Let’s take a walk along Git repository structure. The central square is Git Object Database. Objects reference each other by 160-bit unique IDs with a certain semantics (for example, commit-object references its parent commit(s) and the tree that corresponds to project’s root directory; tree-object references blob-objects that correspond to file content and tree-objects that correspond to subdirectories; etc., see gittutorial-2(7) for details). For the sake of simplicity, let’s forget about trees and blobs for now, and look at commits only.

Git with only commits

We now have a bunch of commits that know who were their parents. We can trace history from any given commit back to the very beginning. But how do we know what is the current state of things? What was the latest commit in the history? To answer that let’s look at Git refs (short for references). They are basically named references for Git commits. There are two major types of refs: tags and heads. Tags are fixed references that mark a specific point in history, for example v2.6.29. On the contrary, heads are always moved to reflect the current position of project development.

Git with refs

Now we know what is happening in the project. But to know what is happening right here, right now there is a special reference called HEAD. It serves two major purposes: it tells Git which commit to take files from when you checkout and it tells Git where to put new commits when you commit. When you run git checkout <ref> it points HEAD to the ref you’ve designated and extracts files from it. When you run git commit it creates a new commit object, which becomes a child of current HEAD. Normally HEAD points to one of the heads, so everything works out just fine.

Git with branch HEAD

But if you checkout a specific commit instead of a branch, your HEAD starts pointing at this commit. This is referred to as detached head and you may be told that you are not on a branch (git branch says “(no branch)”). This is perfectly fine, but if you commit anything to it, your commits won’t have a known ref, so if you checkout another branch, you can lose them.

Git with detached HEAD

Having said about committing, can’t help stopping by the process of committing itself. You may already know that the Git’s “add” operation differs from almost every other VCS in that you have to “add” not only files that are not yet known to Git, but also files that you have just modified. This is because Git takes content for next commit not from your working copy, but from a special temporary area, called index. This allows finer control over what is going to be committed. You can not only exclude some files from commit, you can exclude even certain pieces of files from commit (try git add -i). This helps developers stick to atomic commits principle.

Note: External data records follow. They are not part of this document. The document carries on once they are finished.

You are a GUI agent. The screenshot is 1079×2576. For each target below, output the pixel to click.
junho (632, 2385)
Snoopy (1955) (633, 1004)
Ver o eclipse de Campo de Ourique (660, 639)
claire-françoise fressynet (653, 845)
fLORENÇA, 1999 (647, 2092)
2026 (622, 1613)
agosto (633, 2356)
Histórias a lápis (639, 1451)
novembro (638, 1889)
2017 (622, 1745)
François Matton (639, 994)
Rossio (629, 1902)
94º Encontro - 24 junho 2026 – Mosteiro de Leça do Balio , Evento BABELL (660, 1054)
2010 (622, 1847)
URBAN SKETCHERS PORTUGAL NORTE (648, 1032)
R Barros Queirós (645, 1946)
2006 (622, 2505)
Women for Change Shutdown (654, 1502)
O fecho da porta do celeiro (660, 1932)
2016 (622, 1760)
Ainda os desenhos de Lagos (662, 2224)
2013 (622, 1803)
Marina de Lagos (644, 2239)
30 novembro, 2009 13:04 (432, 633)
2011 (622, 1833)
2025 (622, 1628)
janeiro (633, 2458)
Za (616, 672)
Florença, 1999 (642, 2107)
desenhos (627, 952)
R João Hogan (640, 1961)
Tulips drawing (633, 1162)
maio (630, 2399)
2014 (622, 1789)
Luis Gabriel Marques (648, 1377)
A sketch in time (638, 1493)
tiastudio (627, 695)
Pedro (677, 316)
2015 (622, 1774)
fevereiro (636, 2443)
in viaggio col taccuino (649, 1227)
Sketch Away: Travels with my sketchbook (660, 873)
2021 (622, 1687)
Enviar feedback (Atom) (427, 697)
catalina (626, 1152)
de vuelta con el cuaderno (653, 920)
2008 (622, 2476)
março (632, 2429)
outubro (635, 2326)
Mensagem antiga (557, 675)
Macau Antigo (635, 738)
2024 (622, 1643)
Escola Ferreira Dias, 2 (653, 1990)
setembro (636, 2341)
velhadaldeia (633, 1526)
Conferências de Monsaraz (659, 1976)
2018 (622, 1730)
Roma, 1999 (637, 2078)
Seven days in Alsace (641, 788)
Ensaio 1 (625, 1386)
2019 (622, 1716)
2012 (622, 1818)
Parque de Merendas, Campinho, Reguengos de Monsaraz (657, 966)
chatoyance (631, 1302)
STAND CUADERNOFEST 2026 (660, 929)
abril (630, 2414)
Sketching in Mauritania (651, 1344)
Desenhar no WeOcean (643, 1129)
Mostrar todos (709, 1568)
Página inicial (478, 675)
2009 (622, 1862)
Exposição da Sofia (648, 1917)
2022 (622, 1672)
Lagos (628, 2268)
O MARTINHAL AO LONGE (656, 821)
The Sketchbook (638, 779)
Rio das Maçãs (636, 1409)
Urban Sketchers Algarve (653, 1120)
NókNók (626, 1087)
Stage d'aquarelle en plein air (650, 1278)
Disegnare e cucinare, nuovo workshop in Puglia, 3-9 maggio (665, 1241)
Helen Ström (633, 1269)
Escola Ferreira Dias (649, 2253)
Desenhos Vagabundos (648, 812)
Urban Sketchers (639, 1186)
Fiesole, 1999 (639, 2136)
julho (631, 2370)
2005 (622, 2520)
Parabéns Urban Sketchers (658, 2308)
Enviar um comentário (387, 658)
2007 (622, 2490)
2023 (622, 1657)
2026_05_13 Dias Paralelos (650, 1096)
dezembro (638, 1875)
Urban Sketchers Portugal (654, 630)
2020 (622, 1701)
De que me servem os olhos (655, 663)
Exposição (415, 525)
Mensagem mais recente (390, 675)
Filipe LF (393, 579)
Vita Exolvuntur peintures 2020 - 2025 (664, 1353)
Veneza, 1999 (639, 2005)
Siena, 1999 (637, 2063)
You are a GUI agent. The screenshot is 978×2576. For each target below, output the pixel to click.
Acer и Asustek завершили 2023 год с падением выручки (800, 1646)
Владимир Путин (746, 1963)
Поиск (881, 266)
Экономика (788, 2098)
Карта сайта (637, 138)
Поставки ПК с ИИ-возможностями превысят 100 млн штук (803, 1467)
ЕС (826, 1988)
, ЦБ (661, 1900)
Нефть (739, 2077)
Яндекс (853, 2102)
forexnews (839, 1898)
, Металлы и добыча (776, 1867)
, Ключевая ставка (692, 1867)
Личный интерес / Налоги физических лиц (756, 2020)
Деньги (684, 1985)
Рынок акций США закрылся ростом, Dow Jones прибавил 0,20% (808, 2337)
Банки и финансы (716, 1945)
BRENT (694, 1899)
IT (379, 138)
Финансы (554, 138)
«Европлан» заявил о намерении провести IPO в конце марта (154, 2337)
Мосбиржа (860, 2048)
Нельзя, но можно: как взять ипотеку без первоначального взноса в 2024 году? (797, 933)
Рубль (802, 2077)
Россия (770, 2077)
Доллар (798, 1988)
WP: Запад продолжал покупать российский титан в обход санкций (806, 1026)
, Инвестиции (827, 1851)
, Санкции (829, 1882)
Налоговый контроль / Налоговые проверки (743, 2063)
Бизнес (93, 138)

And if you have inhuman ability of creating only perfect committs and need stupid VCS only to obey your orders, then you can just use option -a for git-commit. And I envy you.

Another special kind of refs are remotes. Whenever you run git fetch, it asks the remote repository, what heads and tags does it have, downloads missing objects (if any) and stores remote refs under refs/remotes prefix. The remote heads are displayed if you run git branch -r.

Some of your branches (notably master) may be what is called tracking branches. That means that a certain branch “tracks” its remote counterpart. Physically that means that when you run git pull on that branch, the corresponding remote branch gets automatically merged into your local branch. Fairly recent versions of Git set up tracking automatically when you checkout a remote branch (for example, git checkout -b stable origin/stable). Note, however, that sometimes it’s better to rebase instead of merge.